#### Written exercise
Print the following lines word for word, changing nothing.

#### Data taken from a collection
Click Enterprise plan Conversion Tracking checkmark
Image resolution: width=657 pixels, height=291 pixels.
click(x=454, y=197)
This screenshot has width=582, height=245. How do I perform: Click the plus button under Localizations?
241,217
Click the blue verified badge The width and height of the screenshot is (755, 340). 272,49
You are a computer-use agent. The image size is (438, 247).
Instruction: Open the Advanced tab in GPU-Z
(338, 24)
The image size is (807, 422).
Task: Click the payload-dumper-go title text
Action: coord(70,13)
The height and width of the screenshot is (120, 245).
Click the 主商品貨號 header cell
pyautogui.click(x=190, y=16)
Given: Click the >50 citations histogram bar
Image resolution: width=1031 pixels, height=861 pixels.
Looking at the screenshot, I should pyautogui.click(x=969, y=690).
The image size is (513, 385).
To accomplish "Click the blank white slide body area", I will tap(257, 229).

#### Output for this exercise
Click Enterprise plan Conversion Tracking checkmark
Image resolution: width=657 pixels, height=291 pixels.
click(x=454, y=197)
This screenshot has width=582, height=245. How do I perform: Click the plus button under Localizations?
241,217
Click the blue verified badge The width and height of the screenshot is (755, 340). 272,49
You are a computer-use agent. The image size is (438, 247).
Instruction: Open the Advanced tab in GPU-Z
(338, 24)
The image size is (807, 422).
Task: Click the payload-dumper-go title text
Action: coord(70,13)
The height and width of the screenshot is (120, 245).
Click the 主商品貨號 header cell
pyautogui.click(x=190, y=16)
Given: Click the >50 citations histogram bar
Image resolution: width=1031 pixels, height=861 pixels.
Looking at the screenshot, I should pyautogui.click(x=969, y=690).
The image size is (513, 385).
To accomplish "Click the blank white slide body area", I will tap(257, 229).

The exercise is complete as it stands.